This is from Chambers' Edinburgh Journal, September 1, 1832. According to this, country porter had a burnt taste, London porter didn't. Interesting theory about the use of pewter pots. I wonder if it's bollocks. The Scots seemed to think so.
It has been generally believed that the superiority of London porter is caused by its being made of Thames water. This is a very erroneous opinion. The Thames water, from its impurity, has been long abandoned by the London porter brewers, who use either New River water or hard water, I believe, chiefly the latter. London is built on fine sand and gravel, and about two hundred feet below the foundation of the city there is a stratum of clay and a stratum of chalk, and here is found a most abundant supply of water, which is lifted by pumps. Hence, the superiority by no means lies in the water used, but in the immense quantity made, and in the art of the manufacturer. It is a very remarkable fact, that, except at Dublin, this beverage has never yet been equalled in point of strength and flavour. Good porter, of the most refreshing quality, is now sold all over the metropolitan districts. Imitations have been tried, with great exertion and outlay of capital, in different parts of the country, but they can all be detected by their burnt taste, and bear no comparison to the rich, full body of the genuine London porter. This generous liquor, as is well known, is always drunk out of pewter or silver pots, which impart a finer flavour to the mouth of the drinker than if glass or earthenware were used. The reason for this can be scientifically accounted for, by the electro-chemical action which is going on betwixt the acid of the porter and the metal; and, therefore, the popular taste is quite correct in adhering to pewter pots. The Scotch, who import London porter to a large extent, do not seem to be aware of this remarkable fact, as they always drink the liquor from glass tumblers. Between six and seven millions of barrels of porter or strong beer are made annually in England; in 1830, the quantity exported was 74,902 barrels.

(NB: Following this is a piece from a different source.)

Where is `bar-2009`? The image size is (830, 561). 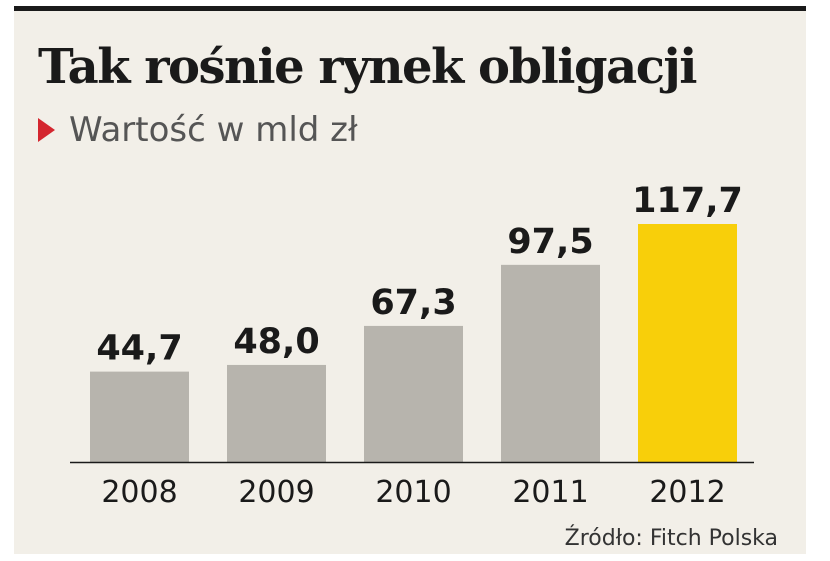
bar-2009 is located at coordinates (276, 413).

While London bears the palm of superiority in the art of porter-brewing, Edinburgh challenges all the world to compete with it in the manufacture of ale. In the making of this luxurious beverage, it has, for a considerable period of years, had no rival, unless we allow, what is perhaps correct, that the brewers of Leith, Prestonpans, and Linlithgow, and some other small towns, are equally entitled to hold up the superiority of their liquors ; nevertheless, the whole fall under the designation of Edinburgh ale. This ale differs entirely, in body, flavour, appearance, and character, from the English ales. It is as clear as amber, and of the same colour; soft and delicious in taste; so strong, that a few glasses produce a slight intoxication, or inclination to sleep; and has a thin creamy top. It is exceedingly difficult to keep, and is easily affected by atmospheric phenomena, although kept in casks in a close cellar, and generally turns hard or sourish after being kept more than a season. It is always used in Edinburgh in glass quart bottles —never in draught; and, when diluted with water, forms an agreeable table beer. It has been occasionally alleged, from the intoxicating qualities of Edinburgh ale, that it is mixed with cocculus indicus, or some other poisonous ingredient; but this is, without doubt, an idle fallacy, the liquor being simply the strength of malt and hops. It is used only in moderate quantities, being quaffed from long tapering glasses made for the purpose, and cannot be indulged in so freely as porter, to which it bears no other resemblance than it is made from nearly the same materials, differently prepared. The quantity of strong beer or ale made in Scotland annually amounts to about 110,000 barrels, upwards of 3000 of which are exported ; the chief export being to London. About 130,000 barrels of table beer are also annually manufactured, besides an immense quantity of small beer— a species of light, cheap, frothy liquid, in great domestic request in Scotland, and which, from its resemblance, in some respects, to ginger beer, might be manufactured in the English towns with every chance of success.
This strong Edinburgh ale was kept in quart bottles, then, but only used in moderate quantities. Bottle for the table to split? Who knows.